My favourite thing about ballet was having a kitkat afterwards with my friend Susan. I'm not the athletic type. More the Scooby Doo type

ScummyMummy · 07/10/2005 15:34

Have to agree with Enid and others. Sounds like a pretty intolerable situation for all concerned and you need to definitely need to think about alternative childcare, IMO. I also think (and sorry, this is blunt) that it's pretty arrogant for your boss to think of you and your dd as role models for the poor deprived families who attend the group. If she really does think like that I don't like her attitude much.

twinsetandpearls · 07/10/2005 21:13

I decidied to walk away from this thread as I had been hurt by many of the comments, but my dp pointed out that none of you know me or my dd or our situation fully and I am sure that if you did people would be saying different things.

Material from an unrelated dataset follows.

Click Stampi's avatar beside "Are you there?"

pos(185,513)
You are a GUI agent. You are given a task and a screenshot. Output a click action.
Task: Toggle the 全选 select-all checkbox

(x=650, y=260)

Firstly my dd does go to nursery for the reasons that nailpolish has said it does her good to have time away from me. She would however find a whole day too long and because of the time of the groups that I run if I were to send her to nursery while working I would have to send her all day. As I said I also could not afford to send her two days a week all day. I am aware of free places for three year olds, but because of the lengths of the sessions we have to top up which at the moment costs £50 a month. An amount I do not mind paying as I know that dd enjoys pre school and it gives me time for my studying and my planning for work.

i do not expect my daughter to fit in with my life, if anything I am guilty of expecting everyone else to fit in with hers - I know that I pamper her and perhaps place her happiness to high in relation to everyone and everything else - but there are reasons for that. I have been offered full time work on numerous occasions but have turned it down exactly because I do not wish to upset my dd by making her fit in with my lifestyle choices. My dp and I have just taken our house of the market and turned down a lucrative job offer in an area we want to live in - again because we do not want to unsettle or upset dd.

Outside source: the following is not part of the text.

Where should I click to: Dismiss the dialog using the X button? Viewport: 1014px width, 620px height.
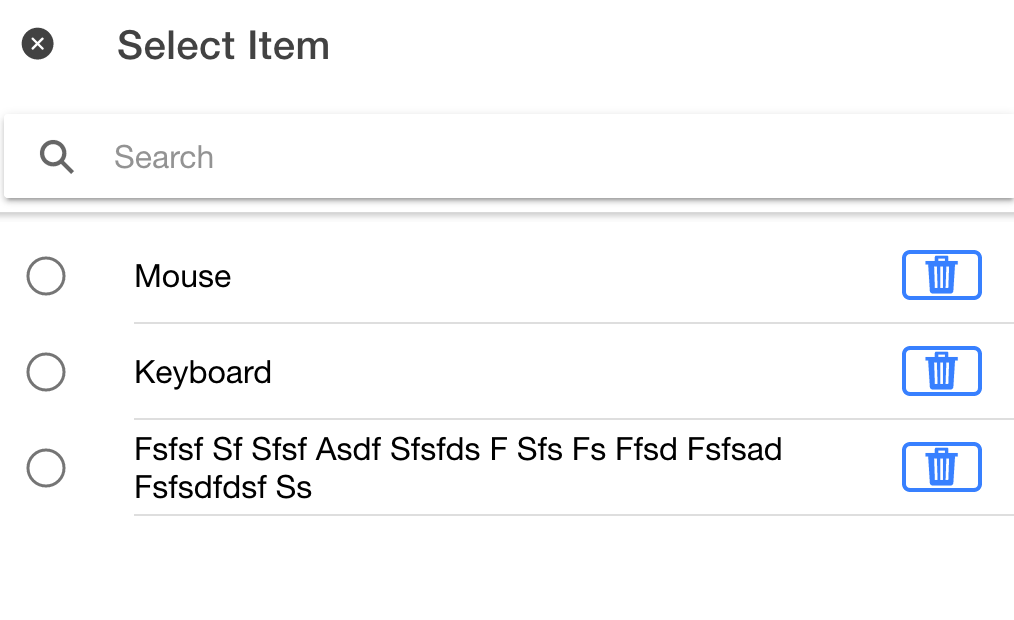pyautogui.click(x=38, y=42)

I do not think the situation is intolerable, I am trying to deal with it before it becomes so. I do a good job and my dd enjoys coming to work with me. If she had played up in the manner I described from day one or over a longer period I would have stopped working or made other arrangements.

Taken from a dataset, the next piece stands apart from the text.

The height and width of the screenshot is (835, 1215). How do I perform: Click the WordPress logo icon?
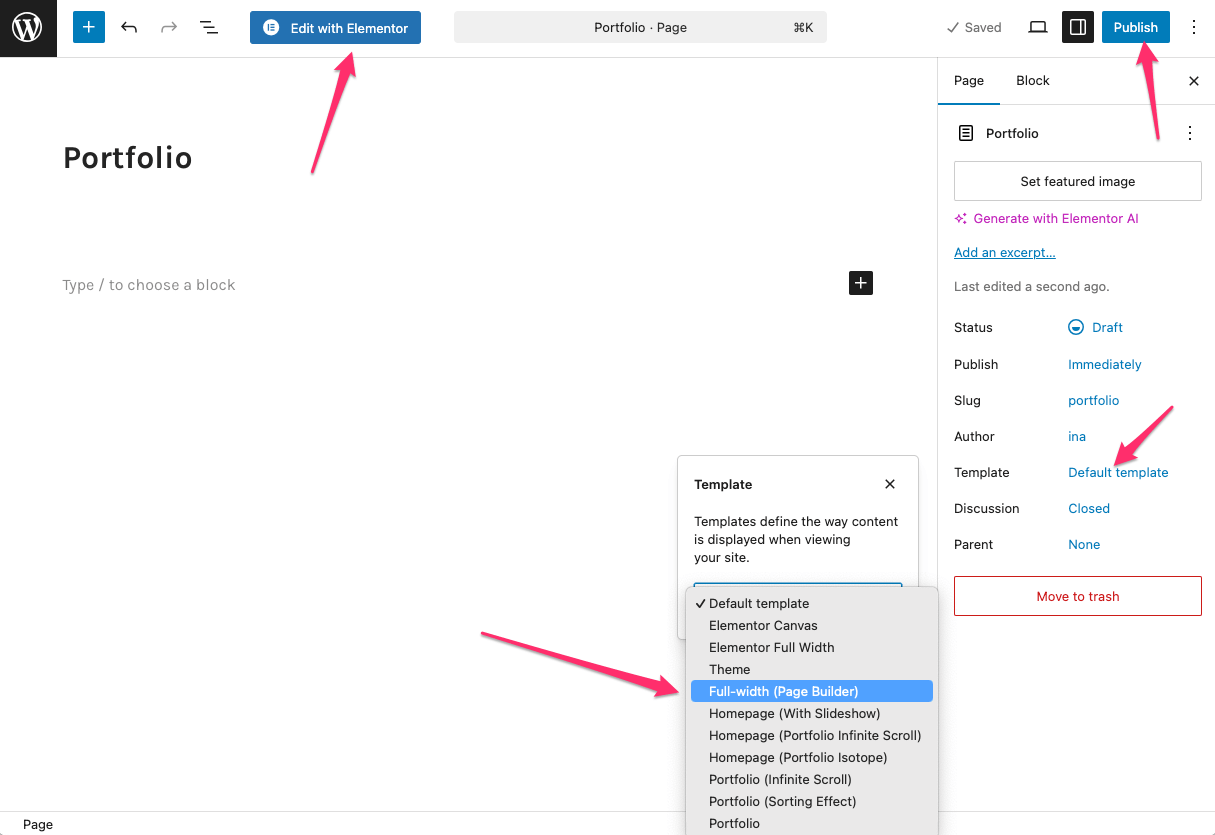click(28, 28)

My boss is not just being kind, the project we are working on is too important to allow my sensitivities to get in the way. I have spoken to my boss about not taking dd to work and she has strongly stated that this is unecessary. In the past she has asked workers not to bring children to work when there behaviour/ presence is an issue. I know she would do the same with me.

I most certainly am not setting myself up as a role model and I have not been asked to do so. Perhaps I did not make myself clear. It is the policy of the charity that I work for that volunteers should have children or have first hand experience of raising children. This is because it is easier to take advice/ support from someone who has been there, done that and bought the t shirt. My dd is no angel, she does play me up and at times the families I work with will see that. I work with a child counsellor who does not have children and all the qualifications and boks in the world can compensate for that, although he is good at his job and does give some excellent advice I know that our families often fail to take him seriously as he has not raised his own child. The fact that I take my child to work just makes me a real person trying to balance my wishes to be the best mother I can, give my dd some stabilty after an awful start to her life while still finding some fulfillment for myself. I am someone dealing with similar issues to the people I work with not an arrogant patronising do-gooder.

I have never said to dd you need to help these children or anything along those lines for the very reasons Cod has said. I am aware however that it is unusual for kids to go to work with their parents and that it may make dd a precocious spoilt brat - something I think that Cod may have been hinting at . However it does help when I have new children who are very shy that dd may start an activity off to get the ball rolling.

When I took over the group it was very poorly run, I have worked hard to improve the quality of the provision for the children. I always try and think would I be happy with my own dd coming here and I can faithfully say yes - because she does.

My main concern is her behaviour and attitude as nail polish said when she starts school her little madam ways will not be tolerated and like all parents I want my dd to be happy and liked at school. My dd father comes from a very wealthy background and she leads a rather odd double life, I deliberately try and make her life with me and dp as normal and down to earth as possible to balance what she witnesses and experiences else where. Having mixed in circles where children are spoilt pampered little madams - and they usually grow up to be very unhappy it worries me that my dd is showing traits of this. Perhaps I am being over sensitive to this and as MrsMoons has said it may just be a phase.

As I posted earlier I have taken on board what people have said but I do think people have been very critical and jumped to judgements about my motivations and my approach to the two things I am most passionate about - my daughter and my job.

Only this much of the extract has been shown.